北朝鮮の金正恩氏、娘を後継者として内定か
韓国情報機関が金正恩氏の娘キム・ジュエ氏の後継者としての地位固めが進んでいると分析。核潜水艦開発も並行して進行中。
10代前半の少女が、世界で最も閉鎖的な核保有国の次期指導者として準備されている。韓国の国家情報院(NIS)が明かした分析は、北朝鮮の権力継承が新たな段階に入ったことを示唆している。
「後継者候補」から「内定段階」へ
韓国国会議員らは2月12日、国家情報院からの非公開ブリーフィングを受けて、金正恩氏の娘キム・ジュエ氏の地位に重要な変化があったと発表した。
「過去にNISはキム・ジュエ氏を『後継者として学習中』と表現していたが、今日は『内部的に後継者として内定された段階』という表現を使った」と、李成権議員は記者団に語った。
10代前半とされるジュエ氏は、近年父親の公式活動に頻繁に同行し、兵器開発現場の視察にも参加している。北朝鮮の国営メディアでの露出も増加しており、分析者らは第4世代指導者として育成されているとみている。
政策決定への関与が始まった兆候
NISの分析によると、ジュエ氏は公式行事での役割から判断して、政策への意見提供を開始しており、事実上の第2位指導者として扱われているという。これは単なる象徴的な存在から、実質的な権力者への転換を意味する可能性がある。
注目されるのは、2月末に予定されている朝鮮労働党第9回大会の開会式でのジュエ氏の扱いだ。正式な肩書きが与えられるかどうか、どのような形で紹介されるかが、後継体制の進展を測る重要な指標となる。
核潜水艦開発も同時進行
後継者問題と並行して、北朝鮮の軍事力強化も着実に進んでいる。NISは、金正恩氏が排水量8,700トンの大型潜水艦の開発を指揮していると報告した。

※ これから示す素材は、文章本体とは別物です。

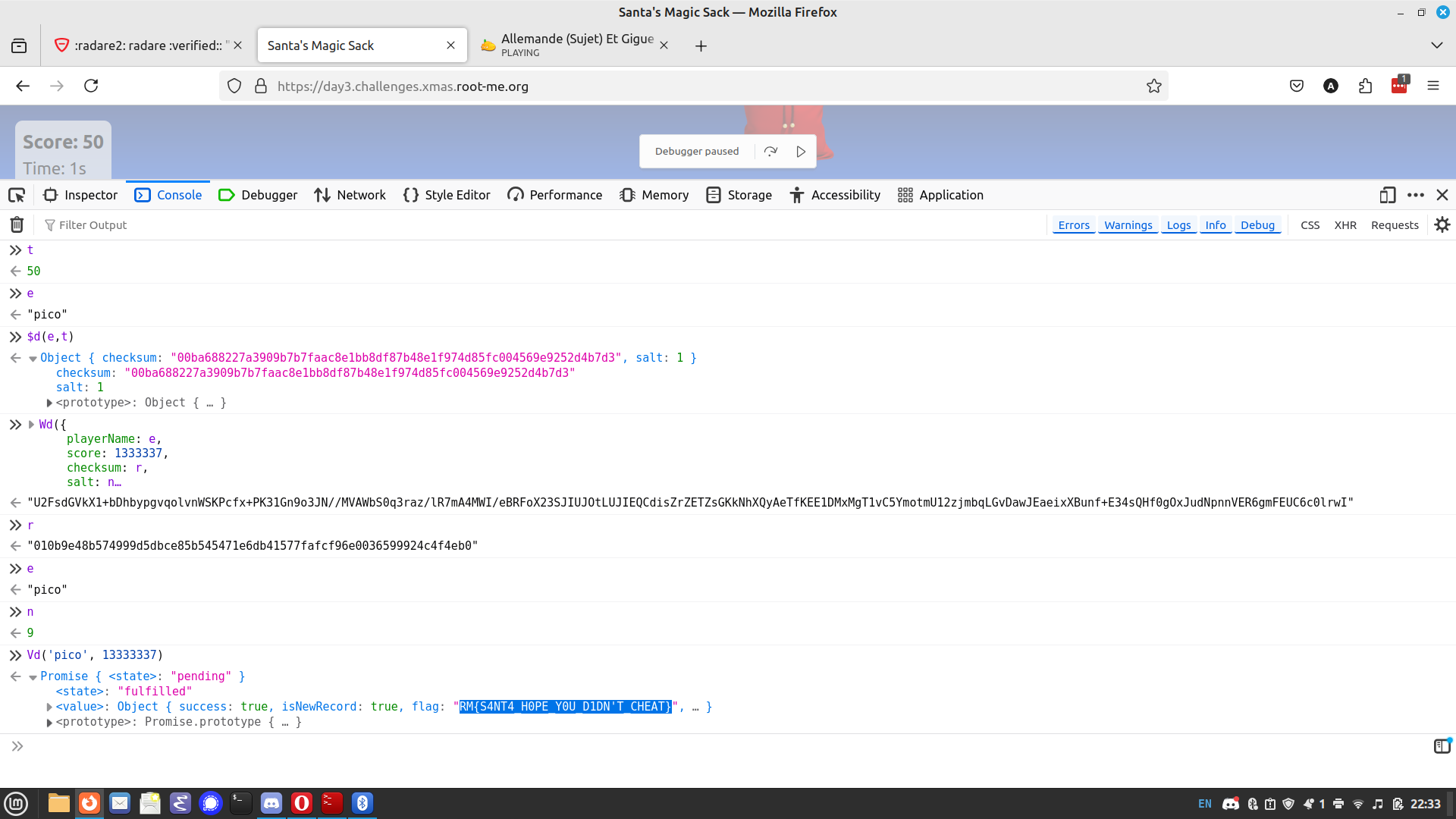1456x819 pixels.
Task: Reload the current page
Action: point(91,86)
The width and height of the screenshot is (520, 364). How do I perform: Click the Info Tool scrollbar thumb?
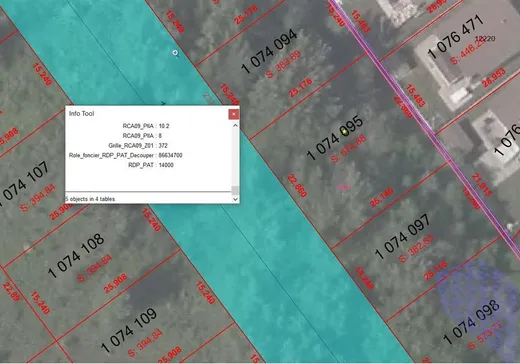[x=235, y=190]
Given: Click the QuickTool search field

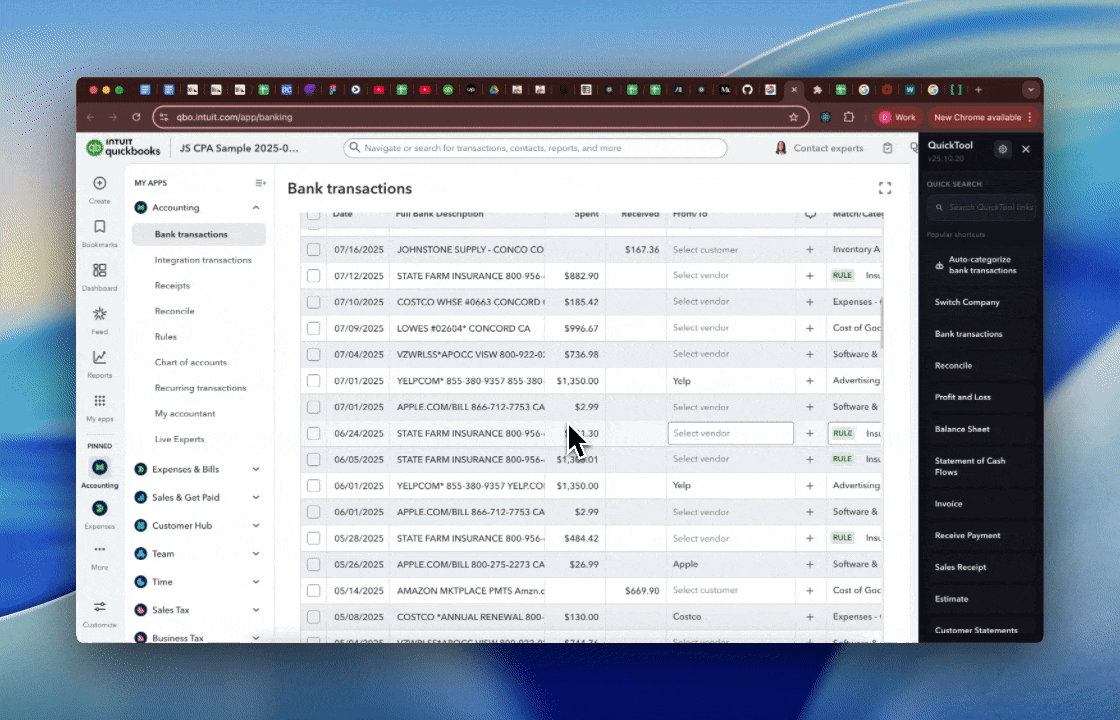Looking at the screenshot, I should click(980, 207).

この潜水艦は最大10発の潜水艦発射弾道ミサイル(SLBM)を搭載可能で、その規模から原子力推進システムを搭載する設計である可能性が高いという。ただし、実際に原子力推進となるか、設計通りに運用可能かは不明だとしている。
日本への影響と地域安全保障
北朝鮮の権力継承と軍事力強化は、日本の安全保障環境に直接的な影響を与える。特に核搭載可能な潜水艦の開発は、日本周辺海域での脅威レベルを大幅に高める可能性がある。
若い女性指導者の登場は、従来の北朝鮮イメージとは異なる新たな外交戦略を生み出すかもしれない。一方で、権力基盤の確立過程で、より強硬な姿勢を示す可能性も排除できない。